Work required:
Line by line, output the data that follows exactly as written.

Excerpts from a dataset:
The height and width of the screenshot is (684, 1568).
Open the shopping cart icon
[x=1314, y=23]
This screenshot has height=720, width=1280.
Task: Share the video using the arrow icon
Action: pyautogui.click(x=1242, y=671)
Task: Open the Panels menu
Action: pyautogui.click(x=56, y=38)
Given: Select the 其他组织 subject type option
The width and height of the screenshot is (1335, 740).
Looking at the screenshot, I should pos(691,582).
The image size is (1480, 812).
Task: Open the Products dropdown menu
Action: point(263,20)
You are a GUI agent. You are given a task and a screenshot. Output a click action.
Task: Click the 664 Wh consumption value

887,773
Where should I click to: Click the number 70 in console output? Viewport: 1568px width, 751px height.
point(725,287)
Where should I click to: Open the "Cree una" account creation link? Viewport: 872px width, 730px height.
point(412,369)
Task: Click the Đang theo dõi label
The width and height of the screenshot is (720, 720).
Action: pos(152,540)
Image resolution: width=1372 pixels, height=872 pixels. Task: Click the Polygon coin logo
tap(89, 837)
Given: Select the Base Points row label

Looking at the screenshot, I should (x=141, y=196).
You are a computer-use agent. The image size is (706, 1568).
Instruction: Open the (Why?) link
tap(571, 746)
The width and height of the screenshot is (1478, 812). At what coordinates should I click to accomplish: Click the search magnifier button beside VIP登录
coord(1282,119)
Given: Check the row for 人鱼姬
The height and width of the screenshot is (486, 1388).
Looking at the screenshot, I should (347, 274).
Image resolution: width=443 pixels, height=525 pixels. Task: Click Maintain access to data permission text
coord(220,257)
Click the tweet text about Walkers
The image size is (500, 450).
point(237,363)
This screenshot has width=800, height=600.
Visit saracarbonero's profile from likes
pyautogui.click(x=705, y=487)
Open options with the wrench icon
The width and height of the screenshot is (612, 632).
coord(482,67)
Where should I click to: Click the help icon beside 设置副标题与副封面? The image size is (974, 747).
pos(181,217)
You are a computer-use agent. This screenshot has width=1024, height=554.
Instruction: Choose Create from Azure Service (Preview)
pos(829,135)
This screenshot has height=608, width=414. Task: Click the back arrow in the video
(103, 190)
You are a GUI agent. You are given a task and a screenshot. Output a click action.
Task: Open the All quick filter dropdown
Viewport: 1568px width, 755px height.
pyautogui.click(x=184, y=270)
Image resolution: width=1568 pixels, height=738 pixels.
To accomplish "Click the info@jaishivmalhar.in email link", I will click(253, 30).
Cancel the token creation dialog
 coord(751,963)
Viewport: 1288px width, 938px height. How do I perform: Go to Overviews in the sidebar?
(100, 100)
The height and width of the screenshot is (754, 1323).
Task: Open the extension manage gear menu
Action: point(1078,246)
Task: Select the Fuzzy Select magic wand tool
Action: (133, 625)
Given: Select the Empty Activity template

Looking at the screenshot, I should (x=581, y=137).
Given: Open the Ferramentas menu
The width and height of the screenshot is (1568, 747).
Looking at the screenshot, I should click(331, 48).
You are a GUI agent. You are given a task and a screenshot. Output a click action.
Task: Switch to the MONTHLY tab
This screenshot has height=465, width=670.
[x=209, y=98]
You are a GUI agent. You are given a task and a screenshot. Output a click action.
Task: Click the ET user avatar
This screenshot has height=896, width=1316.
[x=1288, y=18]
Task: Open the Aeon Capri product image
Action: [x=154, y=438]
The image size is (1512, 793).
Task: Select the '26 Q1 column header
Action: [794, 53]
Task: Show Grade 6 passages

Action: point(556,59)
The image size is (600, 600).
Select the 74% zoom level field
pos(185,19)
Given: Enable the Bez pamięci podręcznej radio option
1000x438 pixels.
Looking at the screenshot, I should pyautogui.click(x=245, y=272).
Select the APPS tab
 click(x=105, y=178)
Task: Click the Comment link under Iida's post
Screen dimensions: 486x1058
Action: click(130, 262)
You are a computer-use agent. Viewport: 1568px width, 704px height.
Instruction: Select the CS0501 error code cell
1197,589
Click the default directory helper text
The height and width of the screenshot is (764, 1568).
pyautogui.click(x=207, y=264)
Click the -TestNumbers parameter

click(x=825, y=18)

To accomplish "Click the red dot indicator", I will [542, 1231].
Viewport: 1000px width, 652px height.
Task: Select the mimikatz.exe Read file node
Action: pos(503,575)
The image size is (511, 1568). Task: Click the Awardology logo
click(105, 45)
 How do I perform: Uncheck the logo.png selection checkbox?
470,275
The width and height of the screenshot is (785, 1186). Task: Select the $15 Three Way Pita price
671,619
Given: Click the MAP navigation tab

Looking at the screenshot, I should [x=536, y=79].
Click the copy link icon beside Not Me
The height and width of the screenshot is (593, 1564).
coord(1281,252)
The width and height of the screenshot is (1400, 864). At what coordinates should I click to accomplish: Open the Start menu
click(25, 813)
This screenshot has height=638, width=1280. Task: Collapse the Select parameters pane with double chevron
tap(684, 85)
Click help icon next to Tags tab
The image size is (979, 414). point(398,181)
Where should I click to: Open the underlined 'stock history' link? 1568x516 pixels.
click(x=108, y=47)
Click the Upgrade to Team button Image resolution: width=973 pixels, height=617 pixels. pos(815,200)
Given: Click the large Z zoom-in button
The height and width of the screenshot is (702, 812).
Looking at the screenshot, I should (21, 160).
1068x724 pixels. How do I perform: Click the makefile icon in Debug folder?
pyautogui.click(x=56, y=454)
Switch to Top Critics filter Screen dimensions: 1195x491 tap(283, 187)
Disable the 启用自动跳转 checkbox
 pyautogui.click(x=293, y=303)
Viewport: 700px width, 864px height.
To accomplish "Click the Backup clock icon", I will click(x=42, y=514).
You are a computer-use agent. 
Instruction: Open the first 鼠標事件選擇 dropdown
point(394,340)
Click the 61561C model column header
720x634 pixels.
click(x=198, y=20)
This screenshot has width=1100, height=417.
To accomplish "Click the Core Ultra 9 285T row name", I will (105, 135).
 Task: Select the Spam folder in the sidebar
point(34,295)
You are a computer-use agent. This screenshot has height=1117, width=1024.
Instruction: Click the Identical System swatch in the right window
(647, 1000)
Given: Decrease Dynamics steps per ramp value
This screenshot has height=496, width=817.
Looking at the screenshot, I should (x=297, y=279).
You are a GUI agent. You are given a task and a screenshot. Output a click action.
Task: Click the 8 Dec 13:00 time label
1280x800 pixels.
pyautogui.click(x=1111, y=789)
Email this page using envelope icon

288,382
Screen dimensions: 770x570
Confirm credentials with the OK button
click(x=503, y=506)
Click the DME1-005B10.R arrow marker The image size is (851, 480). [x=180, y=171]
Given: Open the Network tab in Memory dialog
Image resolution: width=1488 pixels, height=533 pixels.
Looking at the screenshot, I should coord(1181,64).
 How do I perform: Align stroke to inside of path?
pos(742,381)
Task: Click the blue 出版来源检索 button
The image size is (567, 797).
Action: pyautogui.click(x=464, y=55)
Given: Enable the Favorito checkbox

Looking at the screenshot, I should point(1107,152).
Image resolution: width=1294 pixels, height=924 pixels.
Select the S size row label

Answer section:
The height and width of the screenshot is (684, 1568).
Open the shopping cart icon
[x=1314, y=23]
This screenshot has height=720, width=1280.
Task: Share the video using the arrow icon
Action: pyautogui.click(x=1242, y=671)
Task: Open the Panels menu
Action: pyautogui.click(x=56, y=38)
Given: Select the 其他组织 subject type option
The width and height of the screenshot is (1335, 740).
Looking at the screenshot, I should pos(691,582).
The image size is (1480, 812).
Task: Open the Products dropdown menu
Action: point(263,20)
You are a GUI agent. You are given a task and a screenshot. Output a click action.
Task: Click the 664 Wh consumption value

887,773
Where should I click to: Click the number 70 in console output? Viewport: 1568px width, 751px height.
point(725,287)
Where should I click to: Open the "Cree una" account creation link? Viewport: 872px width, 730px height.
point(412,369)
Task: Click the Đang theo dõi label
The width and height of the screenshot is (720, 720).
Action: pos(152,540)
Image resolution: width=1372 pixels, height=872 pixels. Task: Click the Polygon coin logo
tap(89, 837)
Given: Select the Base Points row label

Looking at the screenshot, I should (x=141, y=196).
You are a computer-use agent. The image size is (706, 1568).
Instruction: Open the (Why?) link
tap(571, 746)
The width and height of the screenshot is (1478, 812). At what coordinates should I click to accomplish: Click the search magnifier button beside VIP登录
coord(1282,119)
Given: Check the row for 人鱼姬
The height and width of the screenshot is (486, 1388).
Looking at the screenshot, I should (347, 274).
Image resolution: width=443 pixels, height=525 pixels. Task: Click Maintain access to data permission text
coord(220,257)
Click the tweet text about Walkers
The image size is (500, 450).
point(237,363)
This screenshot has width=800, height=600.
Visit saracarbonero's profile from likes
pyautogui.click(x=705, y=487)
Open options with the wrench icon
The width and height of the screenshot is (612, 632).
coord(482,67)
Where should I click to: Click the help icon beside 设置副标题与副封面? The image size is (974, 747).
pos(181,217)
You are a computer-use agent. This screenshot has width=1024, height=554.
Instruction: Choose Create from Azure Service (Preview)
pos(829,135)
This screenshot has height=608, width=414. Task: Click the back arrow in the video
(103, 190)
You are a GUI agent. You are given a task and a screenshot. Output a click action.
Task: Open the All quick filter dropdown
Viewport: 1568px width, 755px height.
pyautogui.click(x=184, y=270)
Image resolution: width=1568 pixels, height=738 pixels.
To accomplish "Click the info@jaishivmalhar.in email link", I will click(253, 30).
Cancel the token creation dialog
 coord(751,963)
Viewport: 1288px width, 938px height. How do I perform: Go to Overviews in the sidebar?
(100, 100)
The height and width of the screenshot is (754, 1323).
Task: Open the extension manage gear menu
Action: point(1078,246)
Task: Select the Fuzzy Select magic wand tool
Action: (133, 625)
Given: Select the Empty Activity template

Looking at the screenshot, I should (x=581, y=137).
Given: Open the Ferramentas menu
The width and height of the screenshot is (1568, 747).
Looking at the screenshot, I should click(331, 48).
You are a GUI agent. You are given a task and a screenshot. Output a click action.
Task: Switch to the MONTHLY tab
This screenshot has height=465, width=670.
[x=209, y=98]
You are a GUI agent. You are given a task and a screenshot. Output a click action.
Task: Click the ET user avatar
This screenshot has height=896, width=1316.
[x=1288, y=18]
Task: Open the Aeon Capri product image
Action: [x=154, y=438]
The image size is (1512, 793).
Task: Select the '26 Q1 column header
Action: [794, 53]
Task: Show Grade 6 passages

Action: point(556,59)
The image size is (600, 600).
Select the 74% zoom level field
pos(185,19)
Given: Enable the Bez pamięci podręcznej radio option
1000x438 pixels.
Looking at the screenshot, I should pyautogui.click(x=245, y=272).
Select the APPS tab
 click(x=105, y=178)
Task: Click the Comment link under Iida's post
Screen dimensions: 486x1058
Action: click(130, 262)
You are a computer-use agent. Viewport: 1568px width, 704px height.
Instruction: Select the CS0501 error code cell
1197,589
Click the default directory helper text
The height and width of the screenshot is (764, 1568).
pyautogui.click(x=207, y=264)
Click the -TestNumbers parameter

click(x=825, y=18)

To accomplish "Click the red dot indicator", I will [542, 1231].
Viewport: 1000px width, 652px height.
Task: Select the mimikatz.exe Read file node
Action: pos(503,575)
The image size is (511, 1568). Task: Click the Awardology logo
click(105, 45)
 How do I perform: Uncheck the logo.png selection checkbox?
470,275
The width and height of the screenshot is (785, 1186). Task: Select the $15 Three Way Pita price
671,619
Given: Click the MAP navigation tab

Looking at the screenshot, I should [x=536, y=79].
Click the copy link icon beside Not Me
The height and width of the screenshot is (593, 1564).
coord(1281,252)
The width and height of the screenshot is (1400, 864). At what coordinates should I click to accomplish: Open the Start menu
click(25, 813)
This screenshot has height=638, width=1280. Task: Collapse the Select parameters pane with double chevron
tap(684, 85)
Click help icon next to Tags tab
The image size is (979, 414). point(398,181)
Where should I click to: Open the underlined 'stock history' link? 1568x516 pixels.
click(x=108, y=47)
Click the Upgrade to Team button Image resolution: width=973 pixels, height=617 pixels. pos(815,200)
Given: Click the large Z zoom-in button
The height and width of the screenshot is (702, 812).
Looking at the screenshot, I should (21, 160).
1068x724 pixels. How do I perform: Click the makefile icon in Debug folder?
pyautogui.click(x=56, y=454)
Switch to Top Critics filter Screen dimensions: 1195x491 tap(283, 187)
Disable the 启用自动跳转 checkbox
 pyautogui.click(x=293, y=303)
Viewport: 700px width, 864px height.
To accomplish "Click the Backup clock icon", I will click(x=42, y=514).
You are a computer-use agent. 
Instruction: Open the first 鼠標事件選擇 dropdown
point(394,340)
Click the 61561C model column header
720x634 pixels.
click(x=198, y=20)
This screenshot has width=1100, height=417.
To accomplish "Click the Core Ultra 9 285T row name", I will (105, 135).
 Task: Select the Spam folder in the sidebar
point(34,295)
You are a computer-use agent. This screenshot has height=1117, width=1024.
Instruction: Click the Identical System swatch in the right window
(647, 1000)
Given: Decrease Dynamics steps per ramp value
This screenshot has height=496, width=817.
Looking at the screenshot, I should (x=297, y=279).
You are a GUI agent. You are given a task and a screenshot. Output a click action.
Task: Click the 8 Dec 13:00 time label
1280x800 pixels.
pyautogui.click(x=1111, y=789)
Email this page using envelope icon

288,382
Screen dimensions: 770x570
Confirm credentials with the OK button
click(x=503, y=506)
Click the DME1-005B10.R arrow marker The image size is (851, 480). [x=180, y=171]
Given: Open the Network tab in Memory dialog
Image resolution: width=1488 pixels, height=533 pixels.
Looking at the screenshot, I should coord(1181,64).
 How do I perform: Align stroke to inside of path?
pos(742,381)
Task: Click the blue 出版来源检索 button
The image size is (567, 797).
Action: pyautogui.click(x=464, y=55)
Given: Enable the Favorito checkbox

Looking at the screenshot, I should point(1107,152).
Image resolution: width=1294 pixels, height=924 pixels.
Select the S size row label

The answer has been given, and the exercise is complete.